Gubernur Banten, Andra Soni mengungkapkan, Tanah Jawara kini menjadi incaran utama para pelaku industri data center dan artificial intelligence (AI) asal Beijing, Tiongkok, sekaligus membidik dampak hilirisasi digital ini untuk penyerapan tenaga kerja lokal.
Hal tersebut disampaikan Gubernur Andra Soni saat menerima kunjungan CEO Hexavia, Mr. Qimeng Sun, bersama delegasi investor bidang teknologi informasi di Gedung Negara Provinsi Banten, Kota Serang, Rabu (29/7/2026).
“Saya menerima teman-teman dari Beijing yang punya rencana membangun data center di Indonesia. Mereka sudah ke beberapa provinsi, namun dukungan infrastrukturnya kurang mendukung. Sementara Provinsi Banten sangat strategis,” jelas Andra Soni.
Andra Soni menegaskan, Pemerintah Provinsi Banten selalu terbuka terhadap masuknya investasi selama sesuai dengan aturan hukum yang berlaku. Pihaknya berkomitmen memfasilitasi kebutuhan para calon investor semaksimal mungkin sebagai perwakilan pemerintah pusat di daerah.
Melalui masuknya investasi di sektor teknologi ini, Gubernur Andra Soni berharap realisasi investasi Banten pada Tahun 2026 dapat melampaui capaian Tahun 2025. Terlebih, langkah ini sejalan dengan arahan Presiden Prabowo Subianto yang menargetkan hilirisasi di berbagai sektor.

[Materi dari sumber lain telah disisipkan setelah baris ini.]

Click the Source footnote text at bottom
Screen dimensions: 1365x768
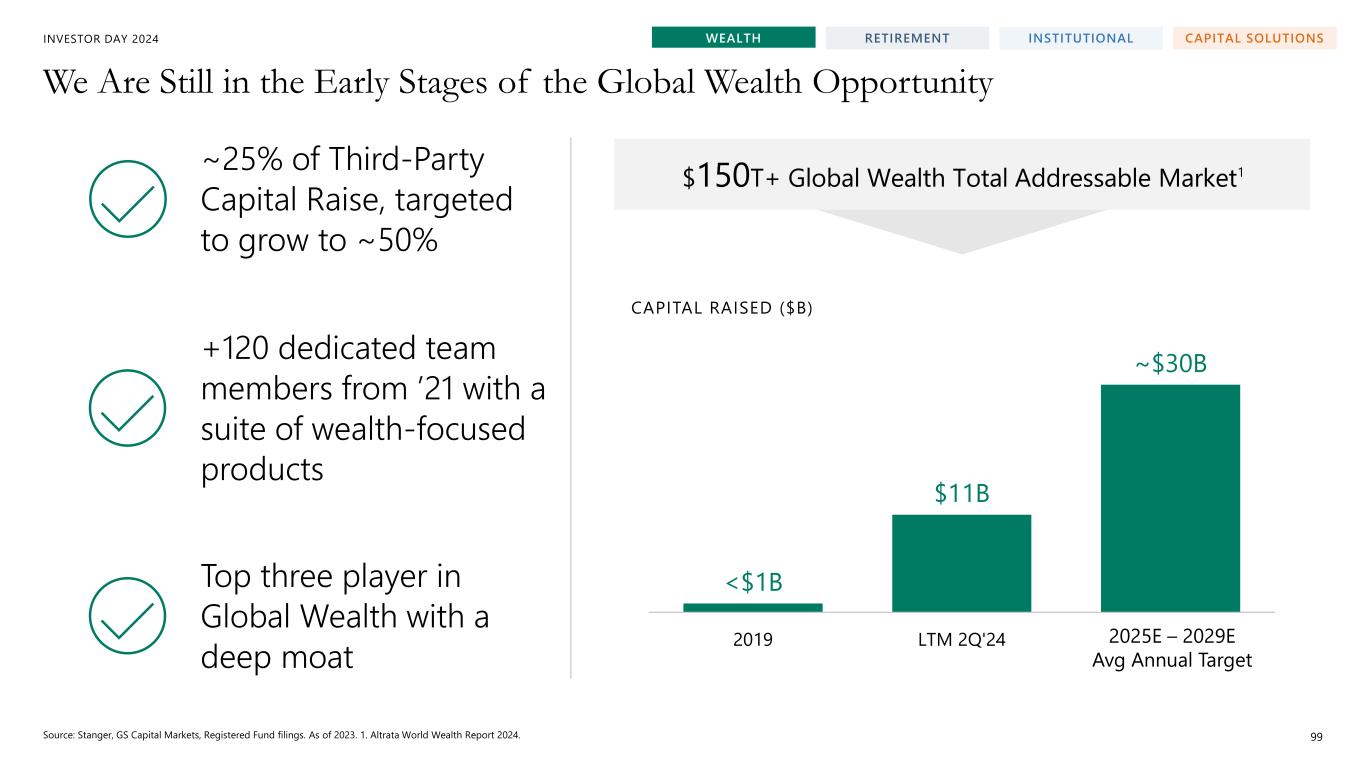(x=281, y=736)
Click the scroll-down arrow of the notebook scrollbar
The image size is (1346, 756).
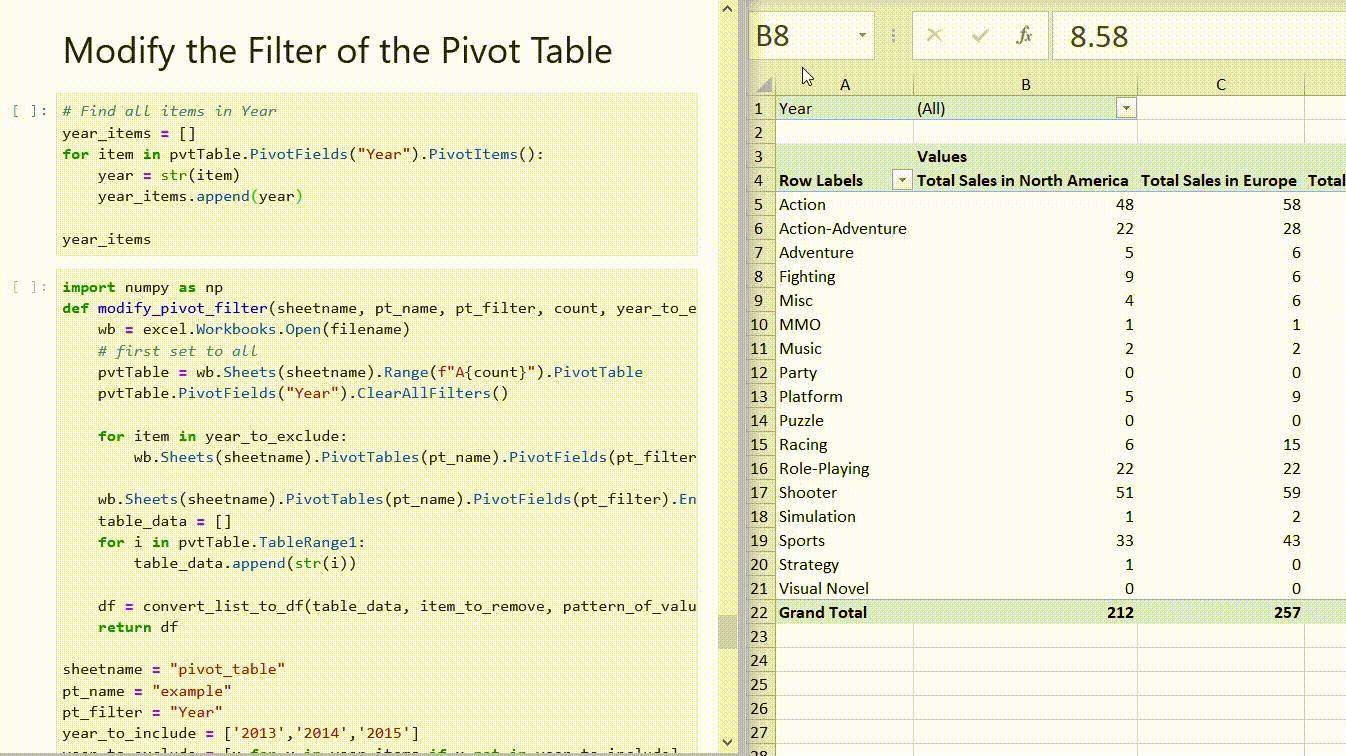point(727,742)
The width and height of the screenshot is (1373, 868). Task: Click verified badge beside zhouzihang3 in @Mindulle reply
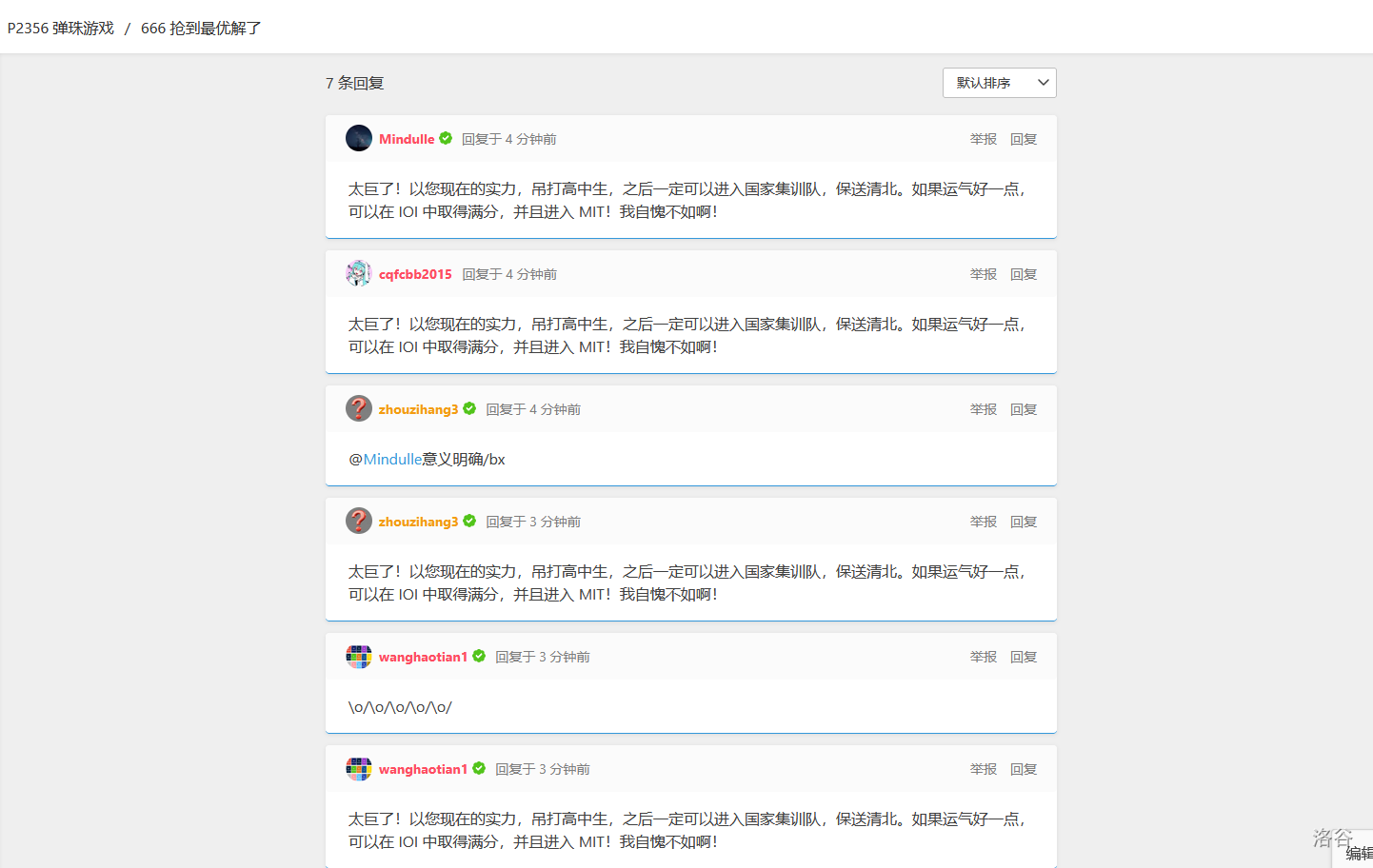point(469,408)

“Banten sejak dulu adalah tujuan investasi karena dekat dengan Jakarta, memiliki bandara internasional, serta infrastruktur jalan tol, listrik, dan air yang lengkap. Tentu kita berharap industri-industri ini mengarah ke hilirisasi supaya dampaknya terhadap penyerapan tenaga kerja terus meningkat,” ujar Andra Soni.

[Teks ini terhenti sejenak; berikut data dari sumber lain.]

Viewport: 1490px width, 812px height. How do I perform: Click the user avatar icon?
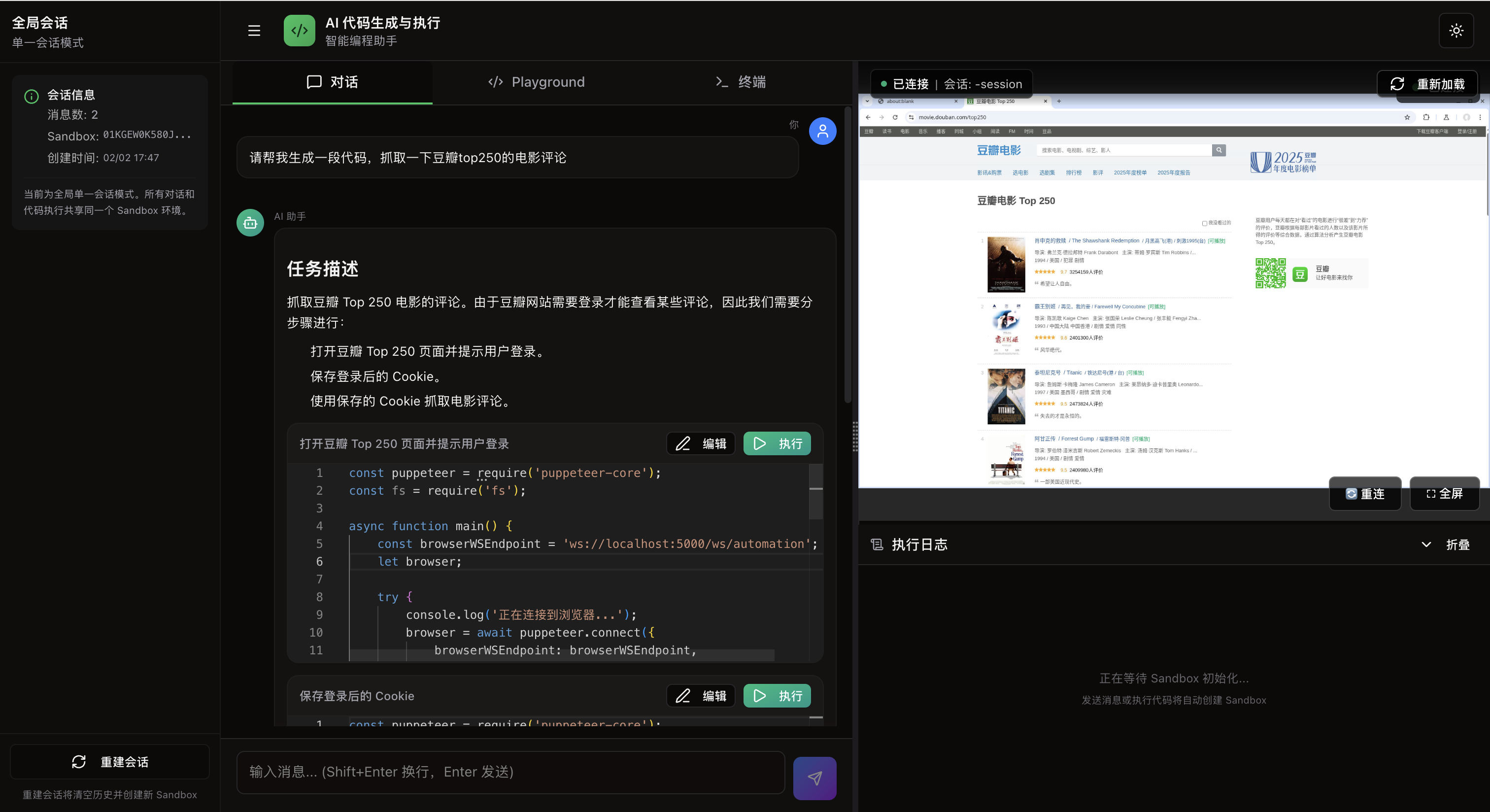[x=822, y=131]
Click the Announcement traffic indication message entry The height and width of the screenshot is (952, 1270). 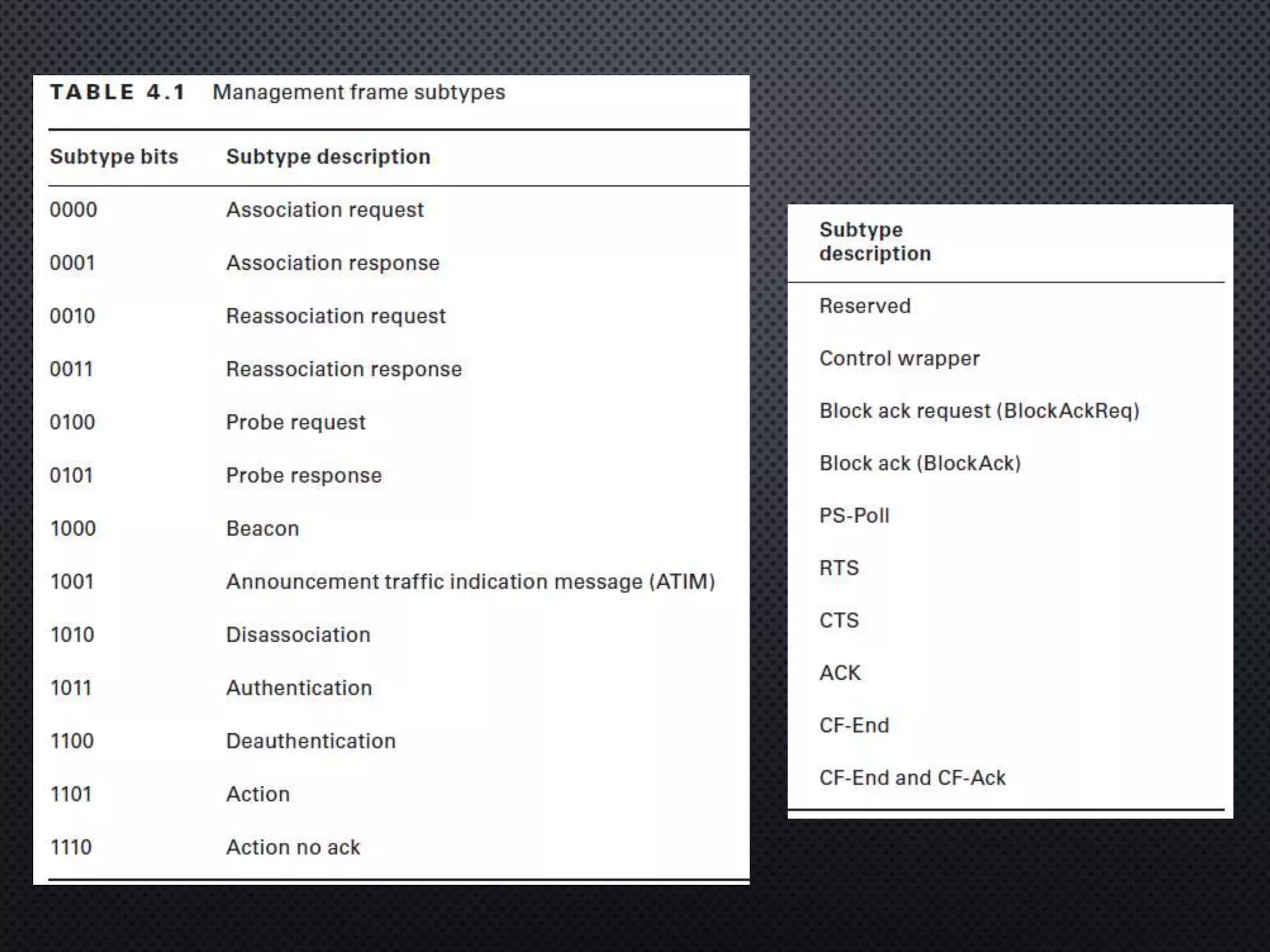[470, 582]
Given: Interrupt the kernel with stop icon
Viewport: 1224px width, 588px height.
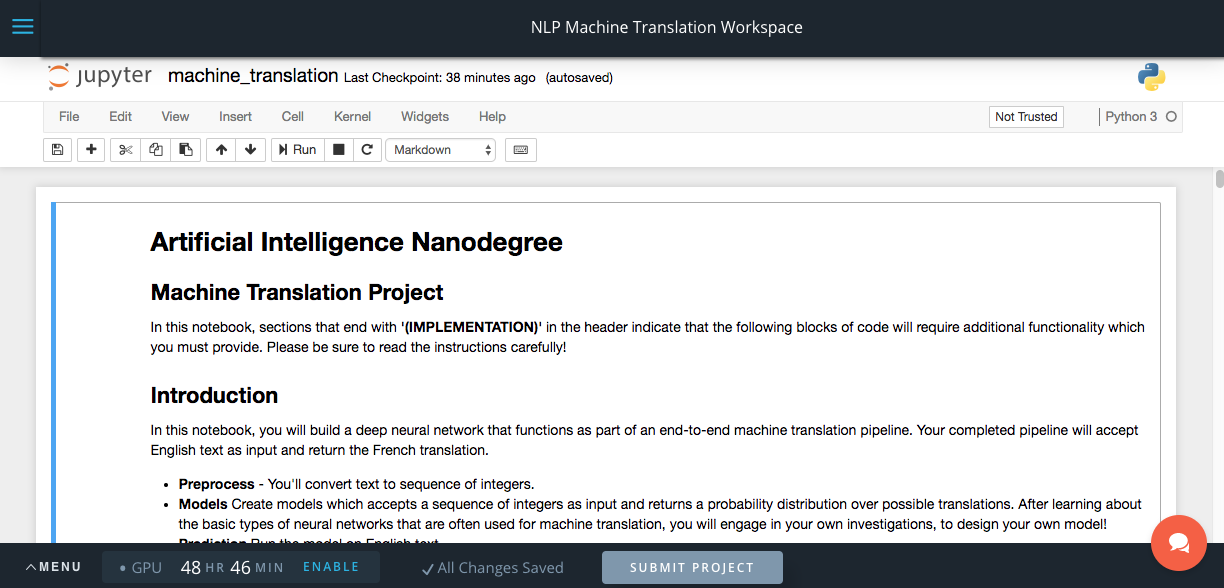Looking at the screenshot, I should pos(338,149).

Dukungan terhadap masuknya investasi ini juga datang dari anggota DPD RI dapil Banten, Ade Yuliasih, yang turut mendampingi pertemuan dalam rangka masa reses. Ia menekankan pentingnya keterbukaan investasi untuk menyejahterakan masyarakat serta mengurangi angka pengangguran di Banten.

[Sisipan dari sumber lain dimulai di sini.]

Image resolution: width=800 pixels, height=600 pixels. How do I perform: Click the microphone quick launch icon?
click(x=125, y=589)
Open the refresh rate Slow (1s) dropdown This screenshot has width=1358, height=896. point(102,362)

Sementara itu, Kepala Dinas Penanaman Modal dan Pelayanan Terpadu Satu Pintu (DPMPTSP) Provinsi Banten, Virgojanti, menjelaskan bahwa minat investor data center di Banten terus meluas ke beberapa titik strategis tahun ini.
“Investor membutuhkan dukungan lahan, listrik, dan air, dan Alhamdulillah di Banten semuanya tersedia. Tahun ini sudah ada penjajakan dan peminatan di Cileles (Kabupaten Lebak), KEK Edukasi, Teknologi, dan Kesehatan Internasional (ETKI) di BSD (Kabupaten Tangerang), kawasan Cikupa, hingga wilayah Serang,” terangnya.
Virgojanti menambahkan, dengan kian masifnya investasi teknologi bernilai tinggi ini, tantangan utama Pemprov Banten ke depan adalah memastikan kesiapan dan kualitas Sumber Daya Manusia (SDM) lokal agar mampu bersaing di bidang teknologi tinggi.